━━━ Page excerpt

Not Coming to a Theater Near You 2000–2009 The Decade in Review

Wars, Museums, Diseases, Orgasms, and Hamburgers by Rumsey Taylor

Wars, museums, diseases, orgasms, and hamburgers by Rumsey Taylor On his initial visit to the offices of Jaffe & Jaffe, Existential Detectives, Albert Markovski, in a belabored effort to resolve a series of mundane coincidences in his own life, is educated by the second of the Jaffes, Bernard, on the connectivity of the universe. “This is me, all right?,” he says, jutting his finger into a blanket:

And I’m, what, 60-odd years old, I’m wearing my suit, blah, blah, blah. And let’s say over here, this is you. And, you’re… I don’t know, you’re 21. You got dark hair, et cetera. And over here, this is Vivian, my wife and colleague. Then over here, this is the Eiffel tower, right? It’s Paris! And this is a war, and this is a museum, and this is a disease, and this is an orgasm, and this is a hamburger.

Albert is temporarily relieved by a realization: his frustrations, his triumphs, his insecurities—all of it, everything is shared by everyone.

Bernard’s theory of connectivity applies additionally to I Heart Huckabees itself, lending a film that’s as nonsensical as it is eruditely academic, as cartoonish as it is poignant, a necessary critical perspective. When Shania Twain – who’s used earlier as an example celebrity cited seemingly at random – enters in one of the final scenes, you either laugh hastily or stare in consternation. These responses are, with a film this determinedly cacophonic, one and the same. I Heart Huckabees is nearly impenetrable in its tonal and narrative flux, alternating so constantly between psychological posturing, politicizing, and comedy that it amounts to an abstract farce. This tonal fluctuation is so constant that the film alchemizes responses into a sort of dumbstruck awe, characterized by laughter or bewilderment in nearly equal measure.

━━━━━━

** Task set **
1. Write out the part of the I Heart Huckabees review between "And I’m, what, 60-odd" and "is a hamburger.", inclusive.
2. Write what comes next in the I Heart Huckabees review, picking up after its final sentence.

━━━ Material supplied

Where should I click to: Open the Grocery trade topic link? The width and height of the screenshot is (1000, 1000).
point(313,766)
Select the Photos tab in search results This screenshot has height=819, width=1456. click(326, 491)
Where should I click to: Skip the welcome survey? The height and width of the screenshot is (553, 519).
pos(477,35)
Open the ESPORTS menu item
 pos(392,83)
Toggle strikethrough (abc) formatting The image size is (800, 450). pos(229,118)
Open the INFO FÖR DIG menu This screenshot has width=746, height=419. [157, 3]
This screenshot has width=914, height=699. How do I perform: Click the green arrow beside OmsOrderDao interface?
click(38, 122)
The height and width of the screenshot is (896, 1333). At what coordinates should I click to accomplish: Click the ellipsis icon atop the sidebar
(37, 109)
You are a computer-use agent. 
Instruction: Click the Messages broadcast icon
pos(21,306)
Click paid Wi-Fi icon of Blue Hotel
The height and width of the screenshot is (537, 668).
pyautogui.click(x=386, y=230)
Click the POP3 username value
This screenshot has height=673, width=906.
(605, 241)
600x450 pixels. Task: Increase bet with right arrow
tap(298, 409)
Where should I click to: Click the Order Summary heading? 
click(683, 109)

━━━━━━

** Task answers **
1.
And I’m, what, 60-odd years old, I’m wearing my suit, blah, blah, blah. And let’s say over here, this is you. And, you’re… I don’t know, you’re 21. You got dark hair, et cetera. And over here, this is Vivian, my wife and colleague. Then over here, this is the Eiffel tower, right? It’s Paris! And this is a war, and this is a museum, and this is a disease, and this is an orgasm, and this is a hamburger.

2.
I Heart Huckabees is David O Russell’s only distributed film in the 00s after his relatively productive 90s. It resembles only his second film, Flirting with Disaster, with its screwball theorizing and subversive humanism. Huckabees’ conception of its time period is notably contemporaneous: the eponymous Huckabees is one of those bland, economically invincible corporations that houses the threshold of those unfettered by the decade’s dual economic collapses. And there’s Tommy Corn, the petroleum-hating, bike riding fireman who iconifies 9/11 heroism. When he reaches a proverbial damsel in distress late in the film, his rescue is preceded by an undue dance of celebration, having reached the house fire that imprisons her on his bike and wasted none of the planet’s rarefied oil. His utility as a cinematic hero is undermined by his environmentalist agenda; the viewer may both admire and disparage him, either response being ultimately appropriate.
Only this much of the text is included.